(Items from a data source)

━━━━━━━━

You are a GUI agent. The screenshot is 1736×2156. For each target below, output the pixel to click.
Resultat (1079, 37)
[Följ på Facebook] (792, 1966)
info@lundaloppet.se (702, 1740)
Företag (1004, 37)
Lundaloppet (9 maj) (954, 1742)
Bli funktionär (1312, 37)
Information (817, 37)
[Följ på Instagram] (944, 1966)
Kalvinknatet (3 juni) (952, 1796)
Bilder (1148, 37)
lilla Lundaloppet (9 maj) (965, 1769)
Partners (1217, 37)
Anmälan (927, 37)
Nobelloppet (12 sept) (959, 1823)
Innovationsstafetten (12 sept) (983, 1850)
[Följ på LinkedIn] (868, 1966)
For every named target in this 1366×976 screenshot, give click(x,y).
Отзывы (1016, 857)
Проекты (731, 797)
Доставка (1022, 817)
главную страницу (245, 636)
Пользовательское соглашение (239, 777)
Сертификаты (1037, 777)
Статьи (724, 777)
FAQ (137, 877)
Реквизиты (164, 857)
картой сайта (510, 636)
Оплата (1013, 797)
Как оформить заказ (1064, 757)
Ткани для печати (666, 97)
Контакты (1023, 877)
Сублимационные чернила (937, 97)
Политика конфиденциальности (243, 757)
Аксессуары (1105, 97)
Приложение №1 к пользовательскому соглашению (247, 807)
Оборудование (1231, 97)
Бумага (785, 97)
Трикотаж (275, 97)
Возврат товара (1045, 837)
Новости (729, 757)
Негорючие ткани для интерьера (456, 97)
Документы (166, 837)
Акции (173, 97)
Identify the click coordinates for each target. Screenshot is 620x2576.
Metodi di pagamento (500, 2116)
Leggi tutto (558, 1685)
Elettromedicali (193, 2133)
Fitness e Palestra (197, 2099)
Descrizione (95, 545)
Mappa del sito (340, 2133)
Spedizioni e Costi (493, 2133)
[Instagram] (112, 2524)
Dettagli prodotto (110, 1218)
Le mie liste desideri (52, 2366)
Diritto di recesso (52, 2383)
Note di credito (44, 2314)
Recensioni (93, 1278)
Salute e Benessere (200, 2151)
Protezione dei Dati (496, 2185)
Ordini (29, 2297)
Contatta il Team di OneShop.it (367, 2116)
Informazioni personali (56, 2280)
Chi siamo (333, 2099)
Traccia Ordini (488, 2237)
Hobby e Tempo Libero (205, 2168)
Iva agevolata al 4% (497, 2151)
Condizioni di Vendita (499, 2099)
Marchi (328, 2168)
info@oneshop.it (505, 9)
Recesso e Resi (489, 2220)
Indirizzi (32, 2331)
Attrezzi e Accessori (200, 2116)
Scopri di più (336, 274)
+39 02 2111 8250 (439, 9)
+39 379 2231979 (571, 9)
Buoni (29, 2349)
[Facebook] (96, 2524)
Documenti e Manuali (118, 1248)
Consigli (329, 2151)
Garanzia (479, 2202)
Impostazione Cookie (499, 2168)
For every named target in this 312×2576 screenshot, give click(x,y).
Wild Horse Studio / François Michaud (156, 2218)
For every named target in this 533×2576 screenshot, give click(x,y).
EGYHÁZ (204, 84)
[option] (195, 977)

━━━━━━━━

REQUIRED ACTION:
Using the data above, transcribe the lines that run from the line with "Трикотаж (275, 97)" to the line with "Wild Horse Studio", both ends kept, and output nothing else.

SOLVED EXERCISE:
Трикотаж (275, 97)
Возврат товара (1045, 837)
Новости (729, 757)
Негорючие ткани для интерьера (456, 97)
Документы (166, 837)
Акции (173, 97)
Identify the click coordinates for each target. Screenshot is 620x2576.
Metodi di pagamento (500, 2116)
Leggi tutto (558, 1685)
Elettromedicali (193, 2133)
Fitness e Palestra (197, 2099)
Descrizione (95, 545)
Mappa del sito (340, 2133)
Spedizioni e Costi (493, 2133)
[Instagram] (112, 2524)
Dettagli prodotto (110, 1218)
Le mie liste desideri (52, 2366)
Diritto di recesso (52, 2383)
Note di credito (44, 2314)
Recensioni (93, 1278)
Salute e Benessere (200, 2151)
Protezione dei Dati (496, 2185)
Ordini (29, 2297)
Contatta il Team di OneShop.it (367, 2116)
Informazioni personali (56, 2280)
Chi siamo (333, 2099)
Traccia Ordini (488, 2237)
Hobby e Tempo Libero (205, 2168)
Iva agevolata al 4% (497, 2151)
Condizioni di Vendita (499, 2099)
Marchi (328, 2168)
info@oneshop.it (505, 9)
Recesso e Resi (489, 2220)
Indirizzi (32, 2331)
Attrezzi e Accessori (200, 2116)
Scopri di più (336, 274)
+39 02 2111 8250 (439, 9)
+39 379 2231979 (571, 9)
Buoni (29, 2349)
[Facebook] (96, 2524)
Documenti e Manuali (118, 1248)
Consigli (329, 2151)
Garanzia (479, 2202)
Impostazione Cookie (499, 2168)
For every named target in this 312×2576 screenshot, give click(x,y).
Wild Horse Studio / François Michaud (156, 2218)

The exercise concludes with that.